20 Minutes of Reading and or Guided Reading Work
This year, I have noticed an increase in my questioning of our literacy structures. I have become torn between the expectations from my district and the beliefs that I have for my students. I noticed the change last year, but my feelings about what is best for my students is changing rapidly as the year goes on.
Guided Reading…
The Fountas and Pinnell website defines guided reading as " a teaching approach designed to help individual readers build an effective system for processing a variety of increasingly challenging texts over time."
"Guided reading is not an exercise to practice reading skills. It is research-based, professionally energized, highly targeted, scaffolded reading instruction that propels all students toward confident, independent reading of high quality grade level books across a diverse array of literature and informational genres. Reading well means reading with deep, high quality comprehension and gaining maximum insight or knowledge from each source." Fountas and Pinnell
The website continues to discuss how Guided Reading and Common Core components are aligned and the Ten Text Characteristics of Guided Reading –> Genre/Form, Text Structure, Content, Themes and Ideas, Language and Literary Features, Sentence Complexity, Vocabulary, Words, Illustrations, Book and Print Features.
My county has a structure for Guided Reading(GR) during the literacy block and the responsibilities of both the teacher and the students.
But over the past couple weeks I have started to notice that I am having a difficult time following the guidelines and the GR always leads to more discoveries.

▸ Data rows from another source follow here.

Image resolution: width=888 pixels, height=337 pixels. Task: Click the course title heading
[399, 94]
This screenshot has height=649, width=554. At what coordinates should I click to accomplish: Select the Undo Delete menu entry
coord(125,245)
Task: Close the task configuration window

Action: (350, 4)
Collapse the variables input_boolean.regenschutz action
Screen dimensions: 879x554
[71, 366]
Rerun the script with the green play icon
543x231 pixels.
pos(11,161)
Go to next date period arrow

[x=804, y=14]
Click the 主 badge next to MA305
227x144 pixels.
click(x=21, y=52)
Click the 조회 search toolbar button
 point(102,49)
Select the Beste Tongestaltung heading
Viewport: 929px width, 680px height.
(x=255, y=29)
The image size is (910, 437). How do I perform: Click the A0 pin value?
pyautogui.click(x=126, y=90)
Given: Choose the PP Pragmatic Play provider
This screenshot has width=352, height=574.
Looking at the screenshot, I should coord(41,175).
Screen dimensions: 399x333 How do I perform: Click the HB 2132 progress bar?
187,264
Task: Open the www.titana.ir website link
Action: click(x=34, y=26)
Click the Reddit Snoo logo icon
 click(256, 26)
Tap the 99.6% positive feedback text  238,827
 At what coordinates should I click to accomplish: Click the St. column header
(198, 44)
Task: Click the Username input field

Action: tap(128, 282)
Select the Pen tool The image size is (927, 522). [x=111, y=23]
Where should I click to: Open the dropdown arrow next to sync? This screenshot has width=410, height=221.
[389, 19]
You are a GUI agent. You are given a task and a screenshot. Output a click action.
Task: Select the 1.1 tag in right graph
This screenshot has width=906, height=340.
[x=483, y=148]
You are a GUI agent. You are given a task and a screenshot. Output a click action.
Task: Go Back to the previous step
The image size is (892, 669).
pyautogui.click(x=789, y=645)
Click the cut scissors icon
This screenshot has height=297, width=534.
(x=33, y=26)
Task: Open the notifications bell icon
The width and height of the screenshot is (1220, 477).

Look at the 20 minute guided reading lesson that took place:
- Minute 1:
- I hand out the book "Looking Down". The cover of the book is a hot air balloon without any people in the basket.
- Minute 2:
- I pose the question "What do you see on the front cover?". Most of the students could not answer that the picture was a hot air balloon.
- Minute 4:
- I describe what a hot air balloon is, how the balloon works, look at different pictures of hot air balloons on the iPad, making sure that the photographs have people and show how high the balloon can go into the sky. The students ask a couple more questions, but then I encourage the students to take a picture walk.
- Minute 9:
- We look through the text, seeing houses from above, a school, a playground, the city, a field. We then get to the page with a river, most students call it a lake or the ocean (those photographs come later on). We discuss how the picture is a river, look at the beginning sound (oh yes, that is the objective of the lesson – using the beginning sound to match the photograph) and then I try to quickly explain how a lake, river and ocean are connected.
- Minute 15:
- We finish the picture walk and then I ask the students to start reading. One of the boys stops on the page with the field and asks what the little white things are in the photograph.
- Minute 17:
- We discuss that the field has hay bales and those are all over the photograph. Then the questions about hay bales start… Where do they come from? How big are they? What are they for? Why are they all over the field? etc.
- Minute 19:
- I am googling photographs of hay bales. Trying to quickly show and descirbe to the group what is in the picture.
- Minute 20:
- The iPad bell rings to rotate to a new center. I turn off the iPad quickly end the lesson and we pack up.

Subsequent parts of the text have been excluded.